Two power plants in the US were infected with malware through USB drives during the past three months, according to the US security authority.
The US Department of Homeland Security’s Industrial Control Systems Cyber Emergency Response Team (ICS-CERT) reported that the industrial control system at one of the power generation facilities was inadvertently infected with ‘common and sophisticated from an employee’s USB stick.
The agency said in a report that the employee routinely used this USB drive for backing up control systems configurations within the control environment.
"When the IT employee inserted the drive into a computer with up-to-date antivirus software, the antivirus software produced three positive hits. Initial analysis caused particular concern when one sample was linked to known sophisticated malware," the report added.
"Following analysis and at the request of the customer, an onsite team was deployed to their facility where the infection occurred.
In the second case, a power facility reported a virus infection in a turbine control system, which infected computers in October 2012.
A third-party technician had used the USB stick to upload software updates during a planned outage for equipment upgrades.
"Unknown to the technician, the USB-drive was infected with crimeware," the report said.
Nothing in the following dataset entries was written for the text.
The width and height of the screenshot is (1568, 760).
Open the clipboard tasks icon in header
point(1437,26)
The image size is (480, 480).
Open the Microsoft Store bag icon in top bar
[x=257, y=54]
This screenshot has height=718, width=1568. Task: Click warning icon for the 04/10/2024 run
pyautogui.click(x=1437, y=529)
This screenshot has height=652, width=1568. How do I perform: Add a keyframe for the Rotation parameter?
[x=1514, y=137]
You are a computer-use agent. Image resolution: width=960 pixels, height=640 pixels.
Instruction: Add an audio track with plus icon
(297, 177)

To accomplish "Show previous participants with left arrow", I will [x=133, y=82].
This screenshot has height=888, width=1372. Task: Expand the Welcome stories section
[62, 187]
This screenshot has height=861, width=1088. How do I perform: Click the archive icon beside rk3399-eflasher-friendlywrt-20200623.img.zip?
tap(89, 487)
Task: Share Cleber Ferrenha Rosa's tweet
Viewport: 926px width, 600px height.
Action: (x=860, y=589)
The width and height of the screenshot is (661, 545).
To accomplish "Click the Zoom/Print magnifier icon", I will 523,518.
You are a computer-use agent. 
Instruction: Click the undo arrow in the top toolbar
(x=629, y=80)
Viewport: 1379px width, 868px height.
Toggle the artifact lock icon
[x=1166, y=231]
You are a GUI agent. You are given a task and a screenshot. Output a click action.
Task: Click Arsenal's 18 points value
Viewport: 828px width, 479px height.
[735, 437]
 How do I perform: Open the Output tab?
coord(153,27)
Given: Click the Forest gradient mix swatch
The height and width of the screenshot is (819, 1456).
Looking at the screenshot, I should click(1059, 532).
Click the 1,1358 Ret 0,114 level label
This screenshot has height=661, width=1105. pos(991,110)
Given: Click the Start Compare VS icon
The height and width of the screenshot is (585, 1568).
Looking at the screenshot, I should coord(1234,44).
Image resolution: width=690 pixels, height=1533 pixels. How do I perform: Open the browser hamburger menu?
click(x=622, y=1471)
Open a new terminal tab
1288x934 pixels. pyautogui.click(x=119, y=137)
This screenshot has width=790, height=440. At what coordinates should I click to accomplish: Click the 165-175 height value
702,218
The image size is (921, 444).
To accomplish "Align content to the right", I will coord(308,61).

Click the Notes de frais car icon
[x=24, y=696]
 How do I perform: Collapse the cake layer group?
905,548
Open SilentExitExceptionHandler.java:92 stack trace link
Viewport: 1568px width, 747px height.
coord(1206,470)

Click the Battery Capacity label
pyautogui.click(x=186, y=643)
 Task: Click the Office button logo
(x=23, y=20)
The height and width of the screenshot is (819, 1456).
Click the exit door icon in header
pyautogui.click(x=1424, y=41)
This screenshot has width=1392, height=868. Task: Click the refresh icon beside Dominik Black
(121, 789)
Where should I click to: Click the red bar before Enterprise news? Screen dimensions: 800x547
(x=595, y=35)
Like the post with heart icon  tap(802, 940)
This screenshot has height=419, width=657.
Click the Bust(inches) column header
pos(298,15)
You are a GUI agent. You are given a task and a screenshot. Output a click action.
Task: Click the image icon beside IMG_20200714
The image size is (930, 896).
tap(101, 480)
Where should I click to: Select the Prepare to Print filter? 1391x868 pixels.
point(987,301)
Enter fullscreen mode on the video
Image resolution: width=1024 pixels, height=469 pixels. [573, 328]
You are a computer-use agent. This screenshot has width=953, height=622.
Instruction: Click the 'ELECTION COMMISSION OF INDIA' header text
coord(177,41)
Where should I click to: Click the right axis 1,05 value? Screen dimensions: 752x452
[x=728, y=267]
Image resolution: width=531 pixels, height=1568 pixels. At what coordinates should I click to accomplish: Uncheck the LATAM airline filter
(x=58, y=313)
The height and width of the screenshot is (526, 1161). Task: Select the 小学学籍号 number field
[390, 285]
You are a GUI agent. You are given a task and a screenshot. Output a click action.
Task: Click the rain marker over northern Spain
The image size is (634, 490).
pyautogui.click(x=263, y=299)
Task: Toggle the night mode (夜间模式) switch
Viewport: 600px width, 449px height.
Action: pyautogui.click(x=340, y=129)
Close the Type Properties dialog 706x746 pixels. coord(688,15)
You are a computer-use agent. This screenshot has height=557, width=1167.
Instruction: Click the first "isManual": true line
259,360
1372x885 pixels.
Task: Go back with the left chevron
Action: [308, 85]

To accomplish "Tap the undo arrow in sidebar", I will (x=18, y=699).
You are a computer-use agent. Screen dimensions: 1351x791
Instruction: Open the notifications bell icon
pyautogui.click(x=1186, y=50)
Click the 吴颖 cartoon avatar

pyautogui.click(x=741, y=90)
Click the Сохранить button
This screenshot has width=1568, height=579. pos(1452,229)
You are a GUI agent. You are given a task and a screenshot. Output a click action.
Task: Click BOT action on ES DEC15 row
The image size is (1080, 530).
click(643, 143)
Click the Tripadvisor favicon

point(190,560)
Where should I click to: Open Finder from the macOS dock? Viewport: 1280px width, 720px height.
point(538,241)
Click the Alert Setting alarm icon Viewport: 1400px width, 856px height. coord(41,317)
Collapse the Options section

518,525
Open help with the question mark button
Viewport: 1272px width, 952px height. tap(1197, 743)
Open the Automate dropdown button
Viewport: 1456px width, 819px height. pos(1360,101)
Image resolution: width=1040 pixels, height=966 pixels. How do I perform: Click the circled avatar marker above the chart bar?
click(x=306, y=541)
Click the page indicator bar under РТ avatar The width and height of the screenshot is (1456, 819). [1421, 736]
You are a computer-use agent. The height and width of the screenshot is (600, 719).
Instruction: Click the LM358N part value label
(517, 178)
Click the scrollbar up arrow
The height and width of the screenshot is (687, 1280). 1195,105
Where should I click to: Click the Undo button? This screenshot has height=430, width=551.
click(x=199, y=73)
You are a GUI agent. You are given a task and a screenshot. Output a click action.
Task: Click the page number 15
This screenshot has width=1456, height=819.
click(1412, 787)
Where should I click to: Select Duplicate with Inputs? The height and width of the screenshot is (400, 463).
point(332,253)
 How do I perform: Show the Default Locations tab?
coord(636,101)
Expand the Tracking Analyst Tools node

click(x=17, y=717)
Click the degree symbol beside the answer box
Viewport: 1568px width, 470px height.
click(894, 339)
"The infection resulted in downtime for the impacted systems and delayed the plant restart by approximately three weeks."
ICS-CERT advised the owners and operators of critical infrastructure to develop and implement baseline security policies for maintaining up-to-date antivirus definitions, managing system patching, and governing the use of removable media.
"Such practices will mitigate many issues that could lead to extended system downtimes," ICS-CERT said.